Records follow. Select each line holding "agent".

### Screenshot grounding data:
■ ■ ■ ■

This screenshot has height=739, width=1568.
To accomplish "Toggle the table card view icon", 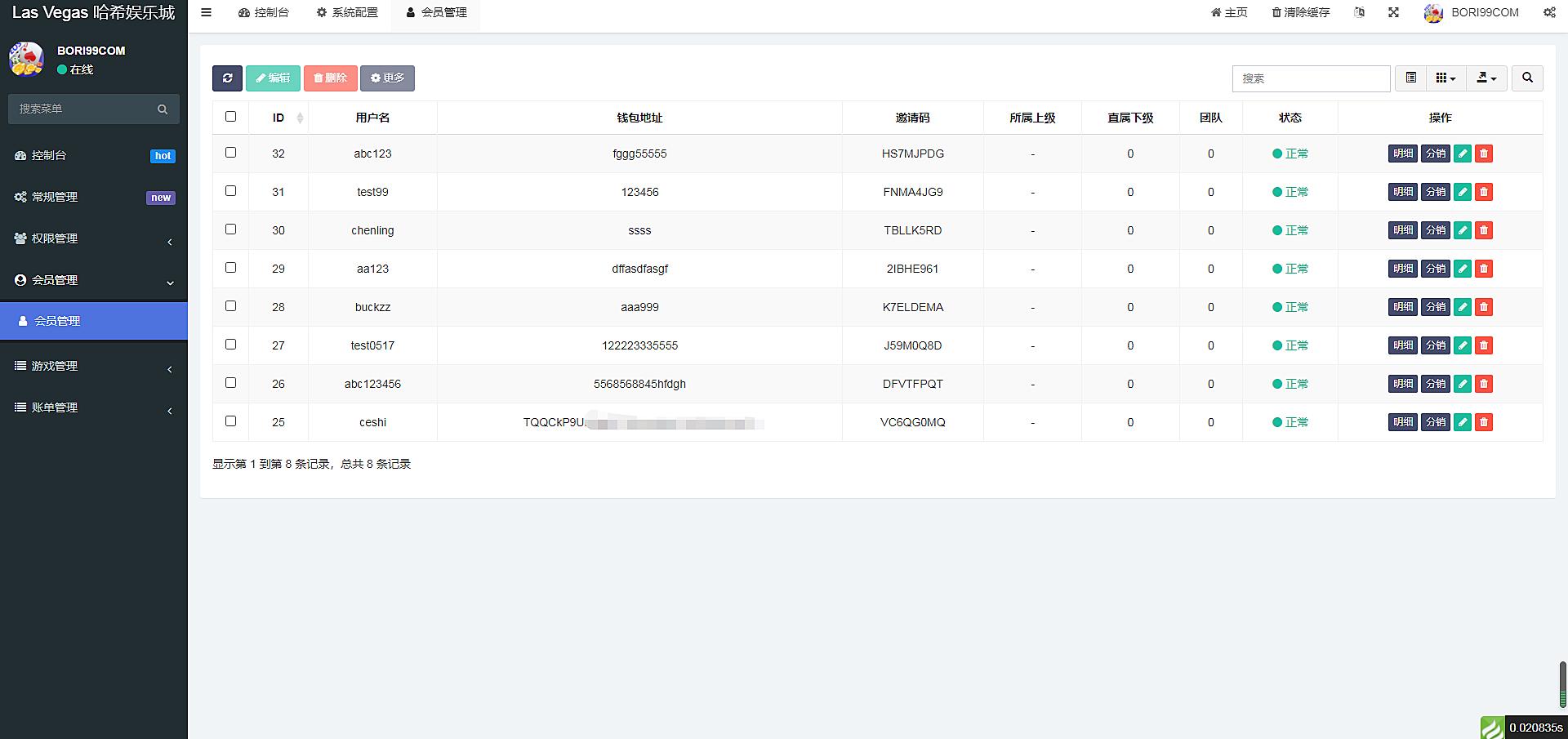I will [x=1410, y=78].
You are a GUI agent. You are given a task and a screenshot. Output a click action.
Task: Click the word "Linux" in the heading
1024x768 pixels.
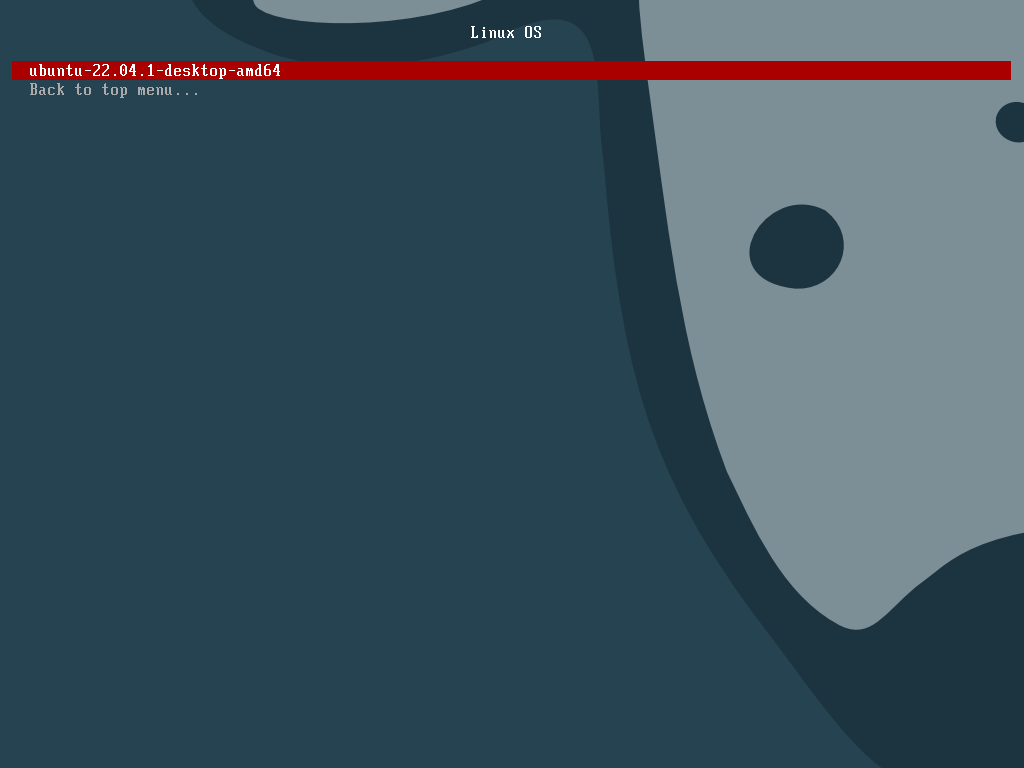click(x=492, y=33)
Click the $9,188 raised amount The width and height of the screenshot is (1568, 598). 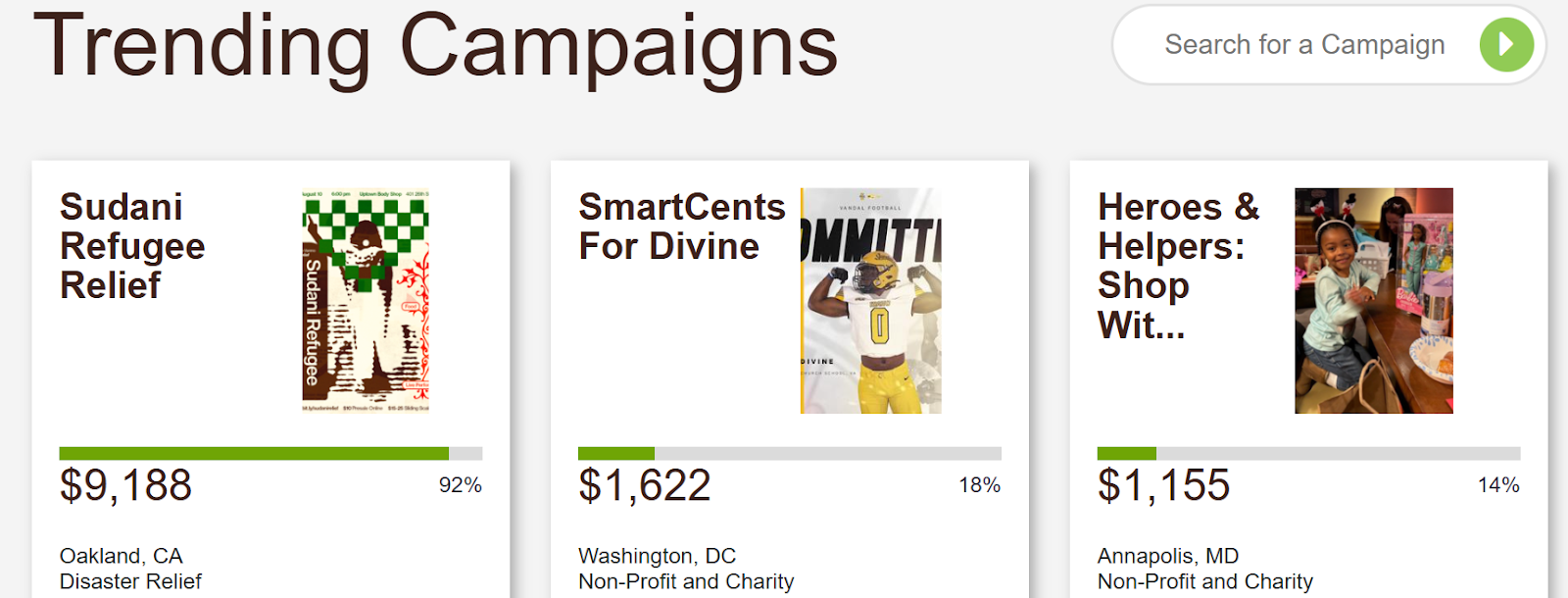(125, 485)
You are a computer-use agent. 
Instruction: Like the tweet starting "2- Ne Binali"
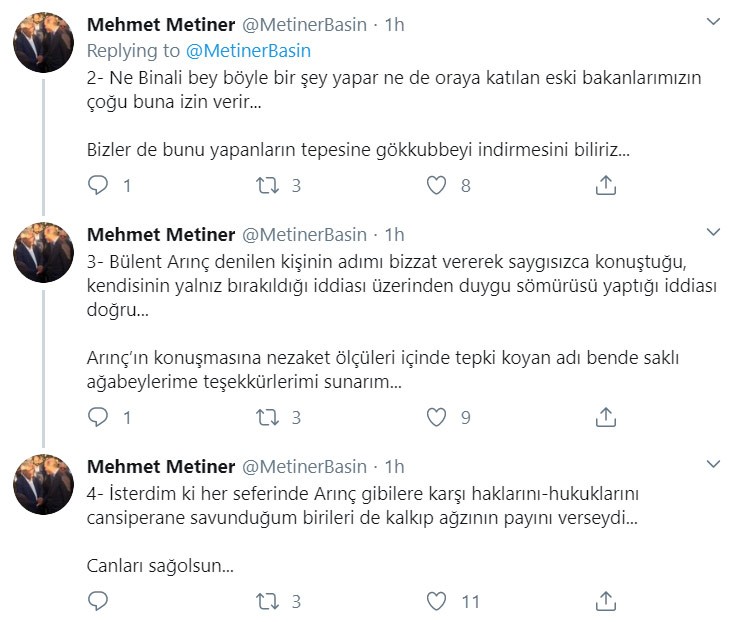tap(436, 185)
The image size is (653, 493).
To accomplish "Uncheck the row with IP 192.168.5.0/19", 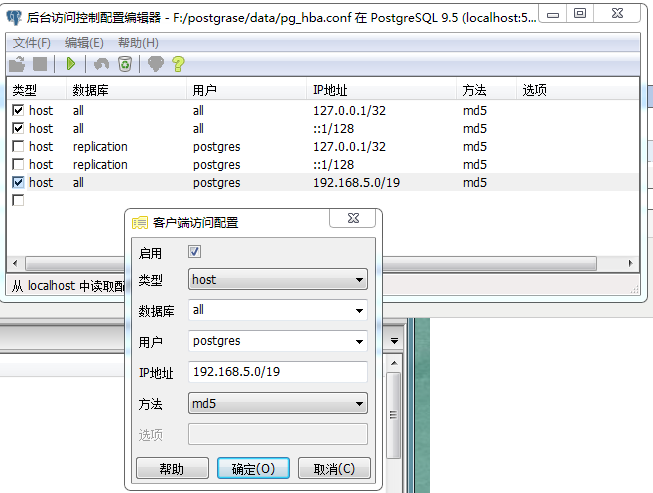I will 19,183.
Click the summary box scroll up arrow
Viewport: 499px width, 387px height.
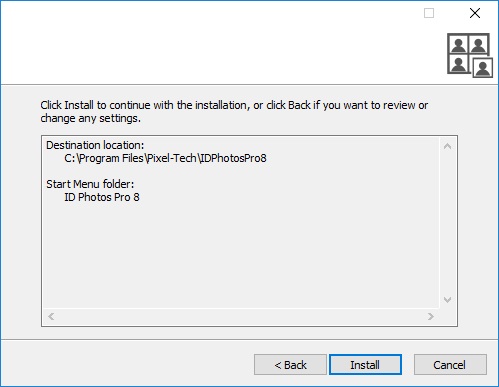point(448,146)
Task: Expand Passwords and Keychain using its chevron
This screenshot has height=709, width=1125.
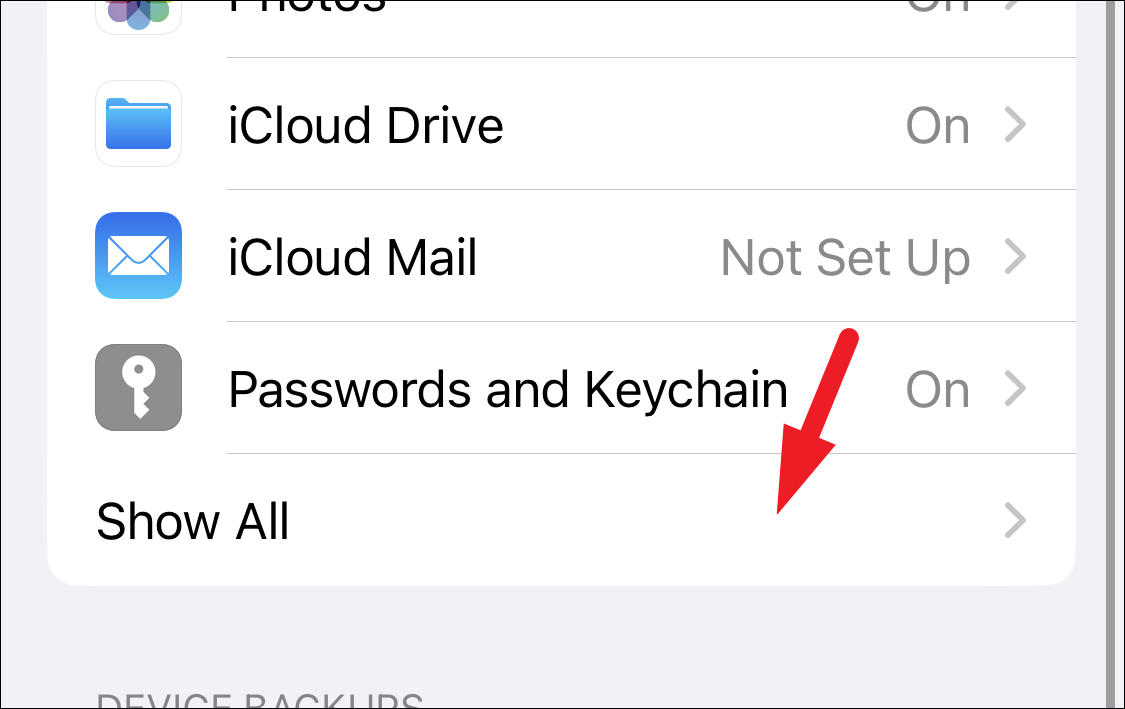Action: pyautogui.click(x=1015, y=388)
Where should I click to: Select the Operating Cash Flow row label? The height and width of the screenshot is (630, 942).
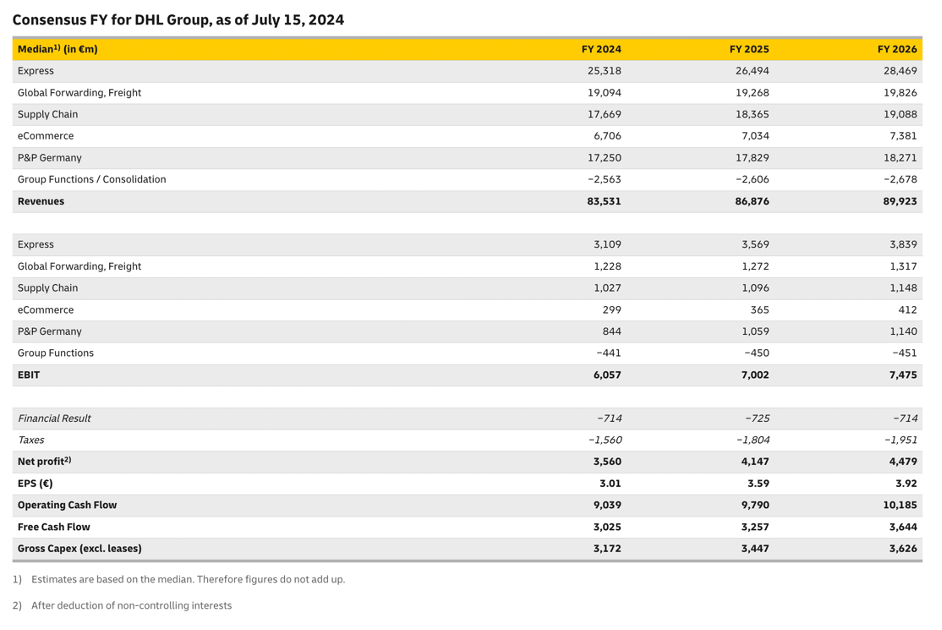[x=68, y=505]
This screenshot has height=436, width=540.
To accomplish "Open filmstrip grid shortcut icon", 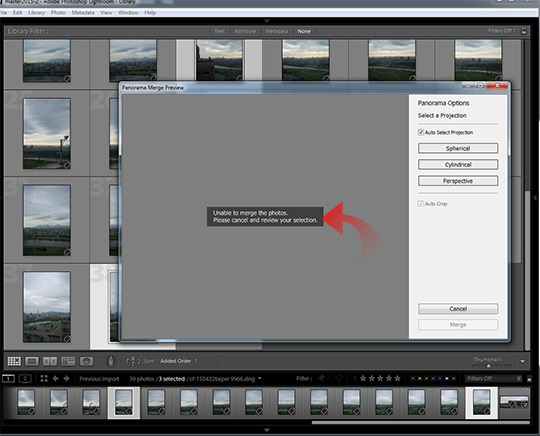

■ ■ ■ ■

### Task response:
You are a GUI agent. You are given a task and a screenshot. Output a click action.
You are a computer-use agent. 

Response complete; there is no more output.